We have also made the customer spaces more 'elegant' through the use of a theming plugin (there are a number of options in the Marketplace to choose from) that transforms Confluence spaces into more of a typical website look-and-feel.  It strips out the updated by line (if desired), adds menu tabs (if desired), and for some home pages especially, the comments area is suppressed (internal departments like this additional customization/clean up).  It has been a worthwhile investment for us to add this plugin as it has assisted greatly in acceptance/adoption by other groups in the business who like the 'website look' over raw Confluence in many cases. Since one can apply a theme per space, our internal customers can choose which option they want.

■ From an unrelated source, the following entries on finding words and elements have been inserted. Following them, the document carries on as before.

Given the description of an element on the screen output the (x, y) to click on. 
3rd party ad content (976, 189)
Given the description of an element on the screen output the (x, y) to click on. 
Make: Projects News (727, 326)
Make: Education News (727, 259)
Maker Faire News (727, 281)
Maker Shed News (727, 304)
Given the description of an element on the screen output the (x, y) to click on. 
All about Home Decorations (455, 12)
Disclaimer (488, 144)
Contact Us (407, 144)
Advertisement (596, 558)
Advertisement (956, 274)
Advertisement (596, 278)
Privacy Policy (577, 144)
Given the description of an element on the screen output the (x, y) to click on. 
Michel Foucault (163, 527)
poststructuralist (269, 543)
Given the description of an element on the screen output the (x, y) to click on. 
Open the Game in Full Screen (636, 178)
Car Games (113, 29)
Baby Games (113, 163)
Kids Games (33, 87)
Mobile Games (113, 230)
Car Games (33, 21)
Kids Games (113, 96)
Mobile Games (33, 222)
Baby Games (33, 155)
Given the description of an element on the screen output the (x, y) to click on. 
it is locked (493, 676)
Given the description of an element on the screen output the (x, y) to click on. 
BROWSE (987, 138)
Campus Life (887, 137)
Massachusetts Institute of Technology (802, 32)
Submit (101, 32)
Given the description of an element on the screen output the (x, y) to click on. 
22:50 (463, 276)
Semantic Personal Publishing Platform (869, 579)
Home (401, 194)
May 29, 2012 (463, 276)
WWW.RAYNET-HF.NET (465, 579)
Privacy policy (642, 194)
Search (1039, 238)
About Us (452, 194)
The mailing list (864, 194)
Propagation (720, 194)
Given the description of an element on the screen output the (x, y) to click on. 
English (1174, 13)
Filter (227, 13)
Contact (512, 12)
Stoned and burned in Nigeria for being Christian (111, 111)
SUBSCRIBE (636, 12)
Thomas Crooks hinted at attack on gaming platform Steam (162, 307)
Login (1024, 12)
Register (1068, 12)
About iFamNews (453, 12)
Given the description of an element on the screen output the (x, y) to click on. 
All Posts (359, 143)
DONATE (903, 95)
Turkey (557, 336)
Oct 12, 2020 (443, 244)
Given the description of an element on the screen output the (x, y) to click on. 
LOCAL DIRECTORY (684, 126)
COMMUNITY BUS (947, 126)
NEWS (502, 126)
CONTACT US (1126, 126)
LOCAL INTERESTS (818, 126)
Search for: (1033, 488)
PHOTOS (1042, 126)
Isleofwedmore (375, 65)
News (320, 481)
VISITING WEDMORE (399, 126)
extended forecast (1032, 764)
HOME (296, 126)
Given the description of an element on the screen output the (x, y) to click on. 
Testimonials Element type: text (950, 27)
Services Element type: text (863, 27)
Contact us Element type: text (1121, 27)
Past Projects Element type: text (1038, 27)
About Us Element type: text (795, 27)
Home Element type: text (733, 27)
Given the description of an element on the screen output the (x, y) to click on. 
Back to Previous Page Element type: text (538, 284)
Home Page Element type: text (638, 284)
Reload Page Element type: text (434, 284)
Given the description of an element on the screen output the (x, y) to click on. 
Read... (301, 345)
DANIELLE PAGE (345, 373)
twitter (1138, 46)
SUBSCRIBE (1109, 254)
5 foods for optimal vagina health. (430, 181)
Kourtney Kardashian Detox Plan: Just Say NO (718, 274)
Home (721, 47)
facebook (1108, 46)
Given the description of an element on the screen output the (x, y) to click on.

We do similar things because we have employees and customers that access our confluence instance. Employees are allowed to see everything but customers can only see certain spaces. We also use themes on customer facing spaces to give them a different look and hide certain things we don't want customers to be able to use or see like the people directory, space admin section, and various options under the Tools menu. Customer facing spaces also have additional help links and a support button. As of yet we have not run into any issues where customers were able to see anything they were not given permission to. Our JIRA instance is a different story since it is completely internal only so we don't have to worry about customers seeing info there.

I would just echo that space permissions is the way to go, and segregate out your customers to different LDAP groups from your internal staff (note, everyone has to be a member of confluence-users). Then you have good control on rights within a space based on group membership, on a page, and at the space level.

Don't try to complicate your life with multiple Confluence instances.

<<Don't try to complicate your life with multiple Confluence instances.>>

Amen to that!

Yup, the only weakness of one single system is that your clients can find out who each other are.

We ran into this issue awhile back. And turning off some of the modules, like quicksearch (type ahead) and some of the user modules (I forget which, but the mention would be a good one to disable) can do a pretty good job. Not 100%, but makes it harder.

Confirm. There are too many ways to find other users on Confluence who are potentially from a competing company. I used Javascript which was easy but disabling modules is a better option. But you need to disable the People button which is a major piece of Confluence functionality. This part of Confluence just hasn't been thought of at all.

I think you're absolutely right there - there's just so many ways a Confluence  (or JIRA - that's worse in some ways) can leak information about other companies, the VM separation is the only way forwards in some cases.